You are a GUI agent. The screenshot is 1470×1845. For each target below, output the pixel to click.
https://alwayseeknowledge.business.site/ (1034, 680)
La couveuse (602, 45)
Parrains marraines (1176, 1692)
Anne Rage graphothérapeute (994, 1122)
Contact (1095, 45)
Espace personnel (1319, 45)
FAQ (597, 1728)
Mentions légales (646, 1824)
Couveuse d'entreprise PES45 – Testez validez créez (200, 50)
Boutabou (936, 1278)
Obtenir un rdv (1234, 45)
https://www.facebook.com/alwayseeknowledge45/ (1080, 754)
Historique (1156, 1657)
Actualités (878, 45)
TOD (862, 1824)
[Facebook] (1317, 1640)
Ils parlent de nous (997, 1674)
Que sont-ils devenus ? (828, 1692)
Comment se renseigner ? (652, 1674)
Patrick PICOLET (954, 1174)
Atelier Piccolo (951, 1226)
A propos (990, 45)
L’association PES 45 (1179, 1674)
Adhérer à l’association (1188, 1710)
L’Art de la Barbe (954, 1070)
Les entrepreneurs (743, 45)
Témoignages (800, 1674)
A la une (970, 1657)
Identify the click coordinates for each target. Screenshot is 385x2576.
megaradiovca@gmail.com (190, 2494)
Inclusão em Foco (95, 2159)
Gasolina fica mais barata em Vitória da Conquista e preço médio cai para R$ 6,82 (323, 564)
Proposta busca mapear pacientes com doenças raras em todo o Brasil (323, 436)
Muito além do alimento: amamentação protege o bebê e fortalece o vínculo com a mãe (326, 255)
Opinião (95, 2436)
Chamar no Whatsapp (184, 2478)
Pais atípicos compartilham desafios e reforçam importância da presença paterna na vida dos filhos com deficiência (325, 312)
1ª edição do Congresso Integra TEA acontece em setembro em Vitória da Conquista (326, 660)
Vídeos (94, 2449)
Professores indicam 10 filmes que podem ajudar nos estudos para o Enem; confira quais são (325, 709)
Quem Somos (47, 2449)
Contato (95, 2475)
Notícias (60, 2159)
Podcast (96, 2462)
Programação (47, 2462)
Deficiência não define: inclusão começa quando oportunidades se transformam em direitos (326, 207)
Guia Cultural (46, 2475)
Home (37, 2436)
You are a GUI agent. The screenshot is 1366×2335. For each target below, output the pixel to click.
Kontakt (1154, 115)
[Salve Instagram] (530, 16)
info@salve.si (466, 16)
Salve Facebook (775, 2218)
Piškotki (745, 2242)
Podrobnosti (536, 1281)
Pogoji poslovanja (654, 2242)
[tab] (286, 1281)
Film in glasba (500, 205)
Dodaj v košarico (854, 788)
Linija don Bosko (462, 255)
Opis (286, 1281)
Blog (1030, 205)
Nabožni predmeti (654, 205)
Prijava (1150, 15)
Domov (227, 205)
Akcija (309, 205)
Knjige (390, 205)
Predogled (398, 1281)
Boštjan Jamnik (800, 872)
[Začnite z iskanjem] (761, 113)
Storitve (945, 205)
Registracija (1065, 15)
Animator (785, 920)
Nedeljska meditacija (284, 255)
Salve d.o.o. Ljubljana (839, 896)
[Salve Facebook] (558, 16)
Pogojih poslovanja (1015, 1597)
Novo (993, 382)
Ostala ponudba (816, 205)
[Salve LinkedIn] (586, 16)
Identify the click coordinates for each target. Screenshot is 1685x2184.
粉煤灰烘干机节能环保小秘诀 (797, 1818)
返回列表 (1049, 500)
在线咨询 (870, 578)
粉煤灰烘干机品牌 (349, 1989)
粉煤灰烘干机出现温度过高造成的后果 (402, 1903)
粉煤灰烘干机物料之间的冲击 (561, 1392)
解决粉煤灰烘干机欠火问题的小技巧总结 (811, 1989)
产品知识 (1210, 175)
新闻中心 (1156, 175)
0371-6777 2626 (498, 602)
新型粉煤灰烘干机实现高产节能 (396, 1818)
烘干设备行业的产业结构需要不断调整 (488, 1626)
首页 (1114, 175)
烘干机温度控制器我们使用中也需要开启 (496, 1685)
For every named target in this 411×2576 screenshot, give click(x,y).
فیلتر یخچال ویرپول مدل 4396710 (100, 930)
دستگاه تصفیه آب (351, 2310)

----------

§ **TASK BRIEF**
For this exercise, repeat exactly the lines of the data above from the one with "Piškotki (745, 2242)" down to the one with "Nedeljska meditacija (284, 255)", both end lines included.

§ **SOLUTION FOR THIS PROBLEM**
Piškotki (745, 2242)
Podrobnosti (536, 1281)
Pogoji poslovanja (654, 2242)
[tab] (286, 1281)
Film in glasba (500, 205)
Dodaj v košarico (854, 788)
Linija don Bosko (462, 255)
Opis (286, 1281)
Blog (1030, 205)
Nabožni predmeti (654, 205)
Prijava (1150, 15)
Domov (227, 205)
Akcija (309, 205)
Knjige (390, 205)
Predogled (398, 1281)
Boštjan Jamnik (800, 872)
[Začnite z iskanjem] (761, 113)
Storitve (945, 205)
Registracija (1065, 15)
Animator (785, 920)
Nedeljska meditacija (284, 255)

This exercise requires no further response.